Pretend play is particularly valuable for developing empathy. When a child acts as a doctor comforting a patient or pretends to care for a baby, they experiment with perspectives and emotions that may be different from their own.

Different types of play and the skills they support

Children benefit from experiencing several forms of play. Each offers different opportunities for growth.

Type of playExampleSkills supported
Sensory playExploring water, sand or playdoughCuriosity, concentration and fine motor control
Physical playRunning, climbing or dancingCoordination, confidence and self-regulation
Constructive playBuilding a road or creating a collagePlanning, creativity and persistence
Imaginative playRunning a pretend shopLanguage, empathy and flexible thinking
Cooperative playCompleting a shared building projectCommunication, negotiation and teamwork
Games with rulesMatching cards or simple board gamesMemory, patience and turn-taking

Children may move between several types of play within a single activity. For example, creating a pretend restaurant can involve constructive play while making signs, imaginative play while serving meals and cooperative play while deciding who will be the chef.

The role of adults in purposeful play

Play-based learning does not mean adults should always step back and leave children entirely on their own. Adults can enrich play without taking control of it.

The most effective support often begins with careful observation. By noticing what interests a child, an adult can introduce a useful resource, new word or open-ended question at the right moment.

For example, instead of showing a child exactly how to fix a collapsing tower, an adult might ask:

  • “What do you notice about the blocks at the bottom?” 
  • “Which block could make the base stronger?” 
  • “What happened when you used the smaller block?” 
  • “What else could you try?” 

This approach encourages the child to remain the problem-solver. The Australian Education Research Organisation describes intentionality in play-based learning as thoughtful and purposeful participation that extends children’s thinking while still respecting their ideas and interests. 

Responsive back-and-forth interactions are especially important during the earliest years. Harvard’s research on serve-and-return interactions explains that attentive exchanges between a child and caring adult support early language, social abilities and later cognitive development. 

Supporting play-based learning at home

Supporting learning through play does not require expensive toys or a detailed activity schedule.
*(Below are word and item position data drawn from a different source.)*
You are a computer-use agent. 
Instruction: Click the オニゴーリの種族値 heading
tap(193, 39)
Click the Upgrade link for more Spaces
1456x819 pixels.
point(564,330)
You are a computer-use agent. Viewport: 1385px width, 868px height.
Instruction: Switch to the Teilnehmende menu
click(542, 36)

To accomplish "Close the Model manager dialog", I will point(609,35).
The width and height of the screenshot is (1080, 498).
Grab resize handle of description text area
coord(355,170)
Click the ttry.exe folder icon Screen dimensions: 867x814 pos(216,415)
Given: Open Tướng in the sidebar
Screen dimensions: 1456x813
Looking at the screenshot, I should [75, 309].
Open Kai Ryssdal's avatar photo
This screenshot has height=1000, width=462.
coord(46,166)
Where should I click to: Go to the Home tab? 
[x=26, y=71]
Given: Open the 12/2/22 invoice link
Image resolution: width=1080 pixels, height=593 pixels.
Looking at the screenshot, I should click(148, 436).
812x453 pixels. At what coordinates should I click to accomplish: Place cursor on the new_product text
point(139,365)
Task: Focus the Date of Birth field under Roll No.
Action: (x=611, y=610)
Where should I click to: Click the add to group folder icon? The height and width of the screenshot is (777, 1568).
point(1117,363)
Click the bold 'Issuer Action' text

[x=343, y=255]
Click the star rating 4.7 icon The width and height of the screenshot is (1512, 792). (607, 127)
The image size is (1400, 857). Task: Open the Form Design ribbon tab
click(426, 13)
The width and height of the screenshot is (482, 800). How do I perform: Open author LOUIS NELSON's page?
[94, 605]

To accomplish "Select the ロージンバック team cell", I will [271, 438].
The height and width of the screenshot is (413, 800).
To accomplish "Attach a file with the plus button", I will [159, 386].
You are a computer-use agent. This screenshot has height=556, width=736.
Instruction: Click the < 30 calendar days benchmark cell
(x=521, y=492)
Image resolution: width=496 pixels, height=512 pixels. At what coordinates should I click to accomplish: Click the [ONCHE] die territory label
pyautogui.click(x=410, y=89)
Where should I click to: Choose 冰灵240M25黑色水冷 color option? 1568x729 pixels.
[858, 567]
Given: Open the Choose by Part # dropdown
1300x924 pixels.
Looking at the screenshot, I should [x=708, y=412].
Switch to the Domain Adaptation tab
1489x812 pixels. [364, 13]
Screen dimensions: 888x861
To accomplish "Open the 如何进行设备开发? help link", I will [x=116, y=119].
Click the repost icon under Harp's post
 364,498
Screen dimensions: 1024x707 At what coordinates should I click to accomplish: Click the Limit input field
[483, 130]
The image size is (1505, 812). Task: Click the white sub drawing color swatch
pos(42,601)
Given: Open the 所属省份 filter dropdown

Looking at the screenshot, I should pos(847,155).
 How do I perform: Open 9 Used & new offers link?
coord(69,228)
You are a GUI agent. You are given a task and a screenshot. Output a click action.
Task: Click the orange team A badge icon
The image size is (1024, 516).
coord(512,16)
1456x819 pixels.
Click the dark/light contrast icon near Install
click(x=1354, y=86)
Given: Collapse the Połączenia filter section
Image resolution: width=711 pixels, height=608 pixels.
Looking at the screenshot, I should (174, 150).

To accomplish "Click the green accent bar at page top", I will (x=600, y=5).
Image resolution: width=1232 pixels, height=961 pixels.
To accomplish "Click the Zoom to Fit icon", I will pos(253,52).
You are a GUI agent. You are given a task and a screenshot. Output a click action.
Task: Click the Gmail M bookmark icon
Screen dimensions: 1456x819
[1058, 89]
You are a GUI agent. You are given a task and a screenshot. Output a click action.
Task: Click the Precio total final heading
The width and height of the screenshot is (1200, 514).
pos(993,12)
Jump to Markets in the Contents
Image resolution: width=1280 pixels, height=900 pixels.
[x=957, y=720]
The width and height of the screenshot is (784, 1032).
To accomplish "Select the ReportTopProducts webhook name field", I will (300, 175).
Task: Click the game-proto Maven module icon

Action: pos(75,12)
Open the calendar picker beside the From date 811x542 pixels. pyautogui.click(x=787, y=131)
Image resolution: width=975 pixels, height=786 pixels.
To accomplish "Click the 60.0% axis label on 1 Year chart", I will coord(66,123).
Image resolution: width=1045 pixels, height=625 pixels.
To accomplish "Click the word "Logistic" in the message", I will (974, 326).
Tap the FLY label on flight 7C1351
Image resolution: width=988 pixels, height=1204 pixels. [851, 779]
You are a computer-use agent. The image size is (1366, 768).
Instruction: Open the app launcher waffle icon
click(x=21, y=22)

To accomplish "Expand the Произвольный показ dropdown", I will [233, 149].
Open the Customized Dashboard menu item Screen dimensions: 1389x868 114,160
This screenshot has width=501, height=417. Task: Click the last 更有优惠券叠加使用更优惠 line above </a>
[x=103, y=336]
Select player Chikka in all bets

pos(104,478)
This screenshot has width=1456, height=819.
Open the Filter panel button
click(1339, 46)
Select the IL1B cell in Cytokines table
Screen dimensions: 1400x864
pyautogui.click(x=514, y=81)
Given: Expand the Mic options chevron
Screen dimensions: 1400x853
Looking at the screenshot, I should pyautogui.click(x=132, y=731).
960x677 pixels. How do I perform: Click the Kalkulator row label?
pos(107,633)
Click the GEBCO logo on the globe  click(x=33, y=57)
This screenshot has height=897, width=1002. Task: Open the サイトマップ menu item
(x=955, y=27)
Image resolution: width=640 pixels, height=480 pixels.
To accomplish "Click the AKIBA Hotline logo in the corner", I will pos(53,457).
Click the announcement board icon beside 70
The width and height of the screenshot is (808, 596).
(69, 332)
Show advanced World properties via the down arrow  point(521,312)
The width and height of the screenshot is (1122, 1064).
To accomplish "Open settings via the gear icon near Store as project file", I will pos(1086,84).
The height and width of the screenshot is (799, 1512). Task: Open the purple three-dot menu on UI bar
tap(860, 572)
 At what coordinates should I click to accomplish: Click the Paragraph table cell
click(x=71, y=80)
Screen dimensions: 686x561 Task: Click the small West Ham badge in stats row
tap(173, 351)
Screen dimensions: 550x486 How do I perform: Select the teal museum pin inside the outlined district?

Everyday materials and experiences often provide the richest opportunities.

You can encourage meaningful play by:

  • Offering open-ended items such as cardboard boxes, containers, fabric, blocks and drawing materials 
  • Allowing uninterrupted time for children to develop their own ideas 
  • Following your child’s interests rather than directing every activity 
  • Asking questions that have more than one possible answer 
  • Reading stories and acting out characters together 
  • Involving children in practical activities such as gardening, cooking and sorting laundry 
  • Allowing mistakes and giving children time to find their own solutions 

It is also helpful to resist the urge to turn every game into a lesson. Children learn best when they remain interested, active and able to make meaningful choices.

Make room for purposeful play

Play helps children understand how objects work, how ideas connect and how relationships develop. It gives them a safe space to take manageable risks, cope with disappointment and try again.

The strongest play-based experiences balance freedom with thoughtful adult support. By offering time, engaging environments and responsive interactions, caregivers and educators can help children develop into curious thinkers, confident communicators and considerate members of their communities.